STORED DATA -
===

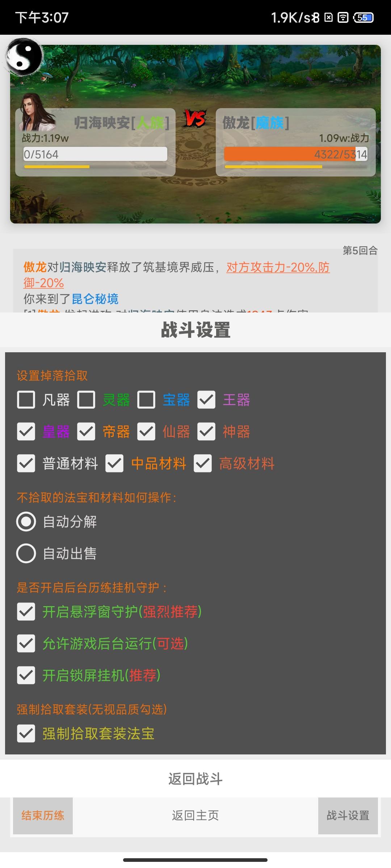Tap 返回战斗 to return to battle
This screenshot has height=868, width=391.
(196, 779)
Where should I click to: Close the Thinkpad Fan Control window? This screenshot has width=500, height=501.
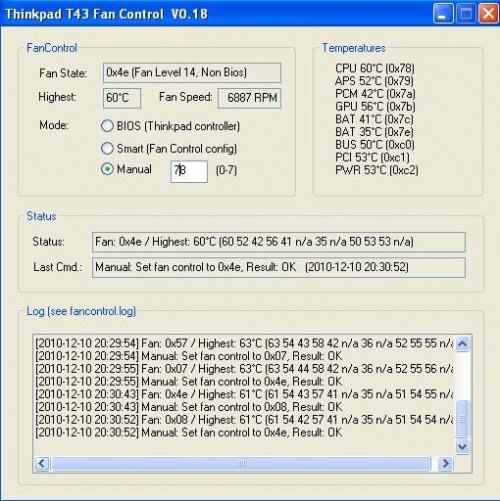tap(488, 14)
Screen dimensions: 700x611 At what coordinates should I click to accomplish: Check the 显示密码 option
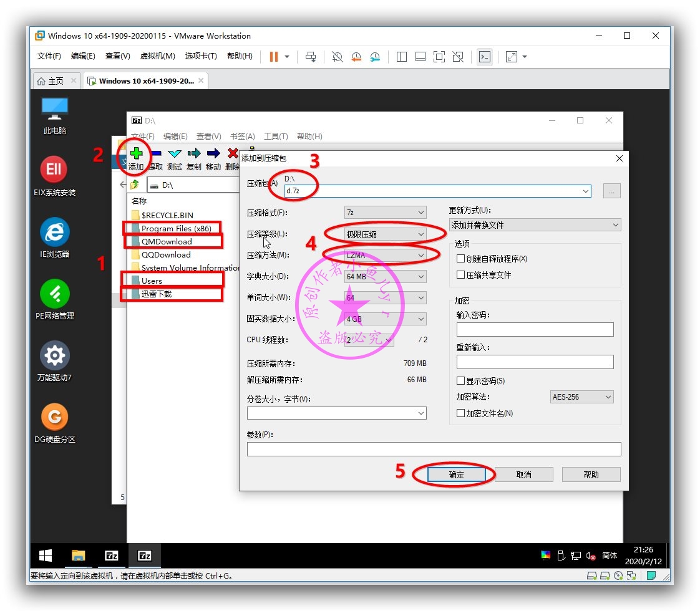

===

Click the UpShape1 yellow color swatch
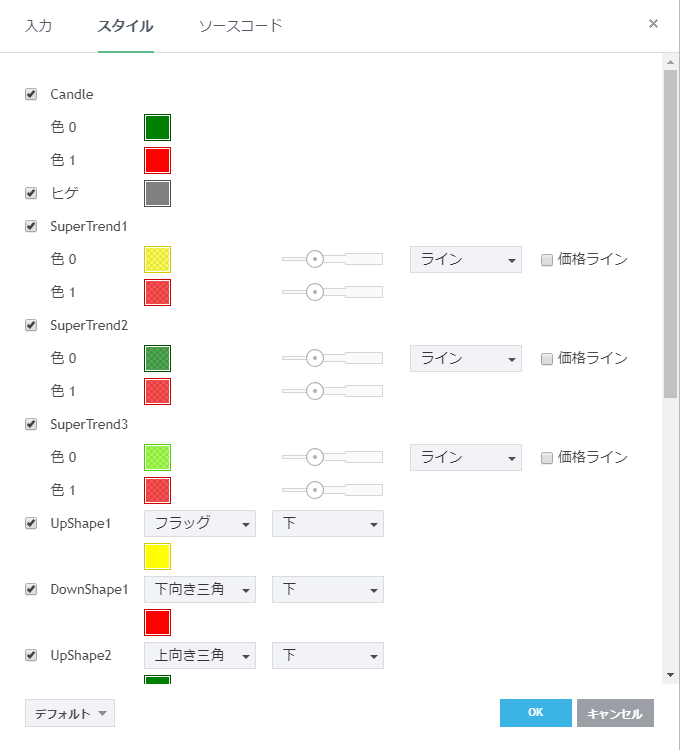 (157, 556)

===

Would you please reproduce the entries above, starting at the line with "Where should I" and stopping after the line with "Screen dimensions: 700x611"? Omit any pictures.

Where should I click to: Close the Thinkpad Fan Control window? This screenshot has width=500, height=501.
tap(488, 14)
Screen dimensions: 700x611 At what coordinates should I click to accomplish: Check the 显示密码 option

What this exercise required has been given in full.